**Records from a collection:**
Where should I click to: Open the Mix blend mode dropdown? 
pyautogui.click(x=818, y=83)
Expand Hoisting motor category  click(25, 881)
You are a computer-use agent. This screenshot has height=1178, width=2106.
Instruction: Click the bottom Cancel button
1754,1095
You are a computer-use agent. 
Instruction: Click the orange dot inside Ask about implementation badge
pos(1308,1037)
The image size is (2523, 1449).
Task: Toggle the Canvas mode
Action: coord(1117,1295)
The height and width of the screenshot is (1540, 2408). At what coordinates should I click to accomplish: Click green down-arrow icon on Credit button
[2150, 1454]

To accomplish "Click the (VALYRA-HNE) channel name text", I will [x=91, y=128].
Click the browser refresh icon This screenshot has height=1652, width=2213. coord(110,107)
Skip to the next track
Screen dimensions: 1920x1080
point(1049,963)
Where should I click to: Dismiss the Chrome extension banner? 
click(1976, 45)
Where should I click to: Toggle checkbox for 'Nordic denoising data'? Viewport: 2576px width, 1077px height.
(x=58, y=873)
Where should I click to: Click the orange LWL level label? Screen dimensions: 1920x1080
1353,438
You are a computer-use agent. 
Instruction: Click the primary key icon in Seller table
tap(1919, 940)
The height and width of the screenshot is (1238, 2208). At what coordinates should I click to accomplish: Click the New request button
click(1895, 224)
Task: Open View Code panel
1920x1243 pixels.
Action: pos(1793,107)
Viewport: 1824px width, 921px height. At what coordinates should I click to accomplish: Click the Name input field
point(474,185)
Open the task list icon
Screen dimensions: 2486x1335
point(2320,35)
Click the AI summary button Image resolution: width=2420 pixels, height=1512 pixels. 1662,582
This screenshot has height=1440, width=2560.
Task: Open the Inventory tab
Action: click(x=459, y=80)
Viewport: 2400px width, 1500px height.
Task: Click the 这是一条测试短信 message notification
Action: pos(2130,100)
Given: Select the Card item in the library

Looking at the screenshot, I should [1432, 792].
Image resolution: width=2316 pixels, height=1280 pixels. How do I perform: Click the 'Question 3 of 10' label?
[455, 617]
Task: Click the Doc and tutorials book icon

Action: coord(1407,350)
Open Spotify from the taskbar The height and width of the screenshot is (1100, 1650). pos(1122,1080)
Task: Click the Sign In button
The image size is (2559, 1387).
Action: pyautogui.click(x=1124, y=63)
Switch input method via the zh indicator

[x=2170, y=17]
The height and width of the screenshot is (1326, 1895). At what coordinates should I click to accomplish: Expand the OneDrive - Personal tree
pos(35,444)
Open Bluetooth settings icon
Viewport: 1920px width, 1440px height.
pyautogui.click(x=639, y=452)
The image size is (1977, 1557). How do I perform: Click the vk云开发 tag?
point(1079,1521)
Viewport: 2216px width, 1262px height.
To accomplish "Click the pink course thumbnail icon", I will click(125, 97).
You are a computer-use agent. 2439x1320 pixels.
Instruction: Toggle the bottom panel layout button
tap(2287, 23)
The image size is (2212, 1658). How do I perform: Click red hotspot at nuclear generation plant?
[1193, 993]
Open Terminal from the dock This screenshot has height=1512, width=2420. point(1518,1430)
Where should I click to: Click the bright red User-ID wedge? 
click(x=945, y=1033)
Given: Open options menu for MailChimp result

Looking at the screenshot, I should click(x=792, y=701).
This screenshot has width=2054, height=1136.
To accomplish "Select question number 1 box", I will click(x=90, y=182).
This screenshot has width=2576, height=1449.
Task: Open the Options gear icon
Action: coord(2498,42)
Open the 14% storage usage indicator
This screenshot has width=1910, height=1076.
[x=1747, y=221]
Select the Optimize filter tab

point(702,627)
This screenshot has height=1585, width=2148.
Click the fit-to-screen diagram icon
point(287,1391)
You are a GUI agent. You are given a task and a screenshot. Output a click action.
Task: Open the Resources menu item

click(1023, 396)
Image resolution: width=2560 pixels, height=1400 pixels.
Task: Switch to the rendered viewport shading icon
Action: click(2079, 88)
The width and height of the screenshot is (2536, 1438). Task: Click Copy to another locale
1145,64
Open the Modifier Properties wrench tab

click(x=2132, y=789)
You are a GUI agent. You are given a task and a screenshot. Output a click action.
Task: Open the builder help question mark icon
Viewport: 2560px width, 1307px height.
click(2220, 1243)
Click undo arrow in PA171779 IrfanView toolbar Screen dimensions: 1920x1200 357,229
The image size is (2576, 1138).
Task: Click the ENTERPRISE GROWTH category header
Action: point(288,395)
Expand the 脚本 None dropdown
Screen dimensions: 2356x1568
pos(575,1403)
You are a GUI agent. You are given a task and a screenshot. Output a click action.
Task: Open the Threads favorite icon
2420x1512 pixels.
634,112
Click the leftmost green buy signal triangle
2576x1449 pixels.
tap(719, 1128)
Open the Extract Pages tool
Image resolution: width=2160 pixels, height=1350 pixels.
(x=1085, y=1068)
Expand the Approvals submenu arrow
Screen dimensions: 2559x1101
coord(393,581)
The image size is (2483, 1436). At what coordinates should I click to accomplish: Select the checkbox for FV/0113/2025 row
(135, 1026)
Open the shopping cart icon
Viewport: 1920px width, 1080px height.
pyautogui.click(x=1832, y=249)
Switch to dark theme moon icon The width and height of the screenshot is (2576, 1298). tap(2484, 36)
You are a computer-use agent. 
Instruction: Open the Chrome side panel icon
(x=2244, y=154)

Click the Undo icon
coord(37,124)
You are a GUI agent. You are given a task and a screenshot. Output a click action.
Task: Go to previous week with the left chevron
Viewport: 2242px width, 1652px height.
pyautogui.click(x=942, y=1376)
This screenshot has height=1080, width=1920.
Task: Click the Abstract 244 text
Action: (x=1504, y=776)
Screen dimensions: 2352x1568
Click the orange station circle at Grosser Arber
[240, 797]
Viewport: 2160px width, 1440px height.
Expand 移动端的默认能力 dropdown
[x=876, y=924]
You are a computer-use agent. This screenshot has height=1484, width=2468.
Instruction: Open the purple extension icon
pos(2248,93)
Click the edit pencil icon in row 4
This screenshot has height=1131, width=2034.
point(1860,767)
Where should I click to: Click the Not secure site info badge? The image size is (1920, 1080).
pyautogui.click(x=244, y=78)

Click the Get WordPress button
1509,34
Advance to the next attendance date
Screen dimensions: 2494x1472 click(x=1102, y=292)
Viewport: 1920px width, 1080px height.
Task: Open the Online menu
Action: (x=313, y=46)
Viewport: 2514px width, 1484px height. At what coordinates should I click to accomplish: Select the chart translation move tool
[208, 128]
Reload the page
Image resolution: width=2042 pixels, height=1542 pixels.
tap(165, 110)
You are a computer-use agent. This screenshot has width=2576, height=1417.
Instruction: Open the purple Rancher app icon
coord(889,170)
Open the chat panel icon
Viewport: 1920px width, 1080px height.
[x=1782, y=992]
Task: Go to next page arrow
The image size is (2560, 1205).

**Requirement:** After reading the entries above, state how many lines hold the word "computer", with no text besides the number.

**Response area:** 7